Jurisdictions

Honest maturity labels.

LawVM is not helped by pretending every frontend is equally mature. This page says where the active edge is.

JurisdictionStatusRole
Finland Active Reference frontend. Replay from amendment streams, independent oracle verification. 690-statute corpus, active residual review. See Finland.
Estonia Maintained Consistency verification of binding consolidated law. Riigi Teataja consolidation is legally authoritative — divergences are legally significant findings, not editorial footnotes.
United Kingdom Maintained Version graph and effect feed replay. legislation.gov.uk provides versioned texts with effect metadata.
Norway Experimental Structured-amendment replay with commencement sidecars. Strong public amendment structure, weaker commencement certainty.
Sweden Experimental Source-layered current text plus official SFS PDF backfill.

What the labels mean

Active: Where new replay semantics, normalization rules, and adjudication machinery are being exercised against a real corpus. Where the architecture is stressed.
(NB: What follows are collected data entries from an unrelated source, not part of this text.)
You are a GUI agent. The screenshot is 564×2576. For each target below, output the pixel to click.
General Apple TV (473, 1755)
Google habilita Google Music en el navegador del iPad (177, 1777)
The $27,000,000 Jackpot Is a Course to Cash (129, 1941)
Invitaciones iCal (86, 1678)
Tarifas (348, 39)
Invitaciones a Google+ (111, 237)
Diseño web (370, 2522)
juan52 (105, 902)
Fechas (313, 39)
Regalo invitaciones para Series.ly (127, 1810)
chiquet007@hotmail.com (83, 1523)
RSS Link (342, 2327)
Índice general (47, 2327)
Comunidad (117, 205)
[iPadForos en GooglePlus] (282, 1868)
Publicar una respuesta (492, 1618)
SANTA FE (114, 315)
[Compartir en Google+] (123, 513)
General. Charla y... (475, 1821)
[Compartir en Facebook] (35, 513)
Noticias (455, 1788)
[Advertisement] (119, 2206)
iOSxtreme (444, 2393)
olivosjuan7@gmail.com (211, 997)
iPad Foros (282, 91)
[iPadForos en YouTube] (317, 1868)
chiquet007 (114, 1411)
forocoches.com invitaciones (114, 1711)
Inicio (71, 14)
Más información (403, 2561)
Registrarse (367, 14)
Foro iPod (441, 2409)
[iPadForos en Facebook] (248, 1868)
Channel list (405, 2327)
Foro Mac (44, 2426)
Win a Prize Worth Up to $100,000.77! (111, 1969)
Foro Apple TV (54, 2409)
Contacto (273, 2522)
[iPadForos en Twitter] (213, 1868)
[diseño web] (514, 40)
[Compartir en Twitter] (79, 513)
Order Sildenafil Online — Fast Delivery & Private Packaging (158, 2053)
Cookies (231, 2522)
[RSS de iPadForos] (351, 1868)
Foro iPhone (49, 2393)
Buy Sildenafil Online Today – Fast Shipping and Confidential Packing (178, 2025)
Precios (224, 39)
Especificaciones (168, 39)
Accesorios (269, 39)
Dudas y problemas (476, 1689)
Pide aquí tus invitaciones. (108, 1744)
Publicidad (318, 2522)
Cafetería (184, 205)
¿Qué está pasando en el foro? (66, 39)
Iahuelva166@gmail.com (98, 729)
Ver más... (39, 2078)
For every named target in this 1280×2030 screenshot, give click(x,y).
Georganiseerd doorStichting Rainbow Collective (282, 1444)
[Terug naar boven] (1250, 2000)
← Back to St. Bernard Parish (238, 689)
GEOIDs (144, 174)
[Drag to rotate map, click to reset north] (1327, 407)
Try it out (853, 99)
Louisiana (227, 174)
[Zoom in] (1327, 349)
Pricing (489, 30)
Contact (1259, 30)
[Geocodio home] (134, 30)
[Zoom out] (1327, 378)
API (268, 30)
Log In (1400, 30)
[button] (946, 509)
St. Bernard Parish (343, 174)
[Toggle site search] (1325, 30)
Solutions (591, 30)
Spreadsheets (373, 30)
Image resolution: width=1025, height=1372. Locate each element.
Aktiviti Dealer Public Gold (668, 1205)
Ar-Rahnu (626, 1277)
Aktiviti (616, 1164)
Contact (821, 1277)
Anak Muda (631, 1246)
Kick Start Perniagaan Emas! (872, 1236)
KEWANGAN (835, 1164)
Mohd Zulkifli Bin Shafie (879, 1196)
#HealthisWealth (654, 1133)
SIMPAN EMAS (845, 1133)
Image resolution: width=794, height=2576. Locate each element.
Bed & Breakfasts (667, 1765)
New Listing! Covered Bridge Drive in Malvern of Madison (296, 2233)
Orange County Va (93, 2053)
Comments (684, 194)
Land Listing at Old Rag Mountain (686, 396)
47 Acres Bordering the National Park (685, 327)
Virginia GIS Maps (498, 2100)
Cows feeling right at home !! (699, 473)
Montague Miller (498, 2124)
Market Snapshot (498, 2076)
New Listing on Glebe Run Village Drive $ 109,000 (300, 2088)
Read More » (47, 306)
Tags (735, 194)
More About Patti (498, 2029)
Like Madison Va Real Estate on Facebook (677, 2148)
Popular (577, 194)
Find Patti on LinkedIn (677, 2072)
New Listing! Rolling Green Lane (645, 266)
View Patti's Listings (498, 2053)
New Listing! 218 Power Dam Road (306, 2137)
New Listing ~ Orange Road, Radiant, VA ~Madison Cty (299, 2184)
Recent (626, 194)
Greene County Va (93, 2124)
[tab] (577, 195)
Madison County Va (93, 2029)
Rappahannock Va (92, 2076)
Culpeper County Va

Maintained: Compiles, tests pass, revivable when needed. Not currently where deep replay work is happening.

Experimental: Useful as architecture probes. Not a promise of deep operational maturity.

Adding a new jurisdiction

The architecture is designed for this. Adding a jurisdiction means writing a frontend parser that maps local amendment language to the shared kernel — not rebuilding the engine.

The shared kernel provides: canonical legal-address and tree model, operation vocabulary, replay execution, timeline semantics, materialization, structural invariants.

The frontend provides: source acquisition, parsing conventions, drafting idioms, payload extraction, elaboration rules, local pathology classification.

See jurisdiction_starter/ in the repository for the contract-first starter.